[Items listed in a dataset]
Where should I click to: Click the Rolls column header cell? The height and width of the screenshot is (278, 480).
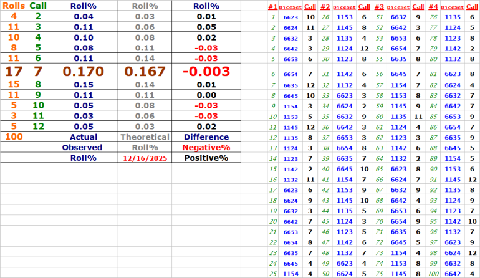tap(14, 6)
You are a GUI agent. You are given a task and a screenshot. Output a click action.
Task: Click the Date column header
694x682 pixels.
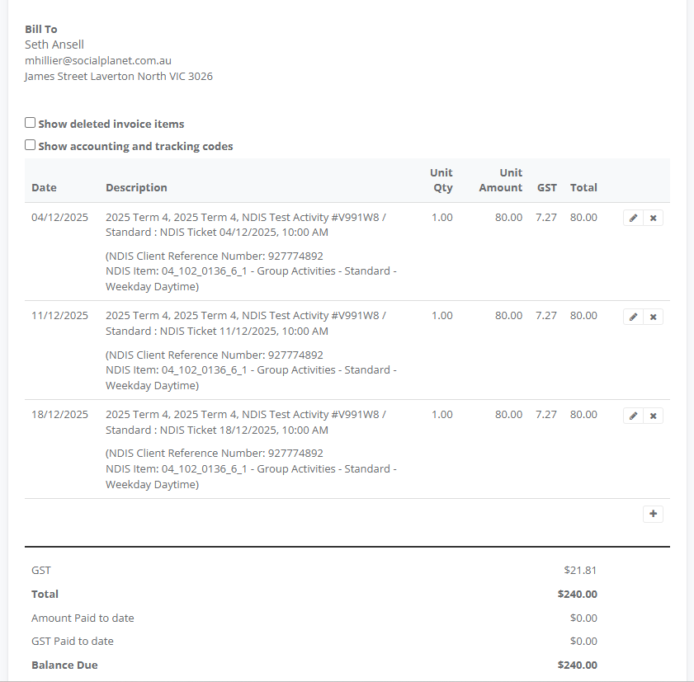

_About this task_
Without including any images, output the data exactly as given.

_Task solution_
Where should I click to: Click the Rolls column header cell? The height and width of the screenshot is (278, 480).
tap(14, 6)
You are a GUI agent. You are given a task and a screenshot. Output a click action.
Task: Click the Date column header
694x682 pixels.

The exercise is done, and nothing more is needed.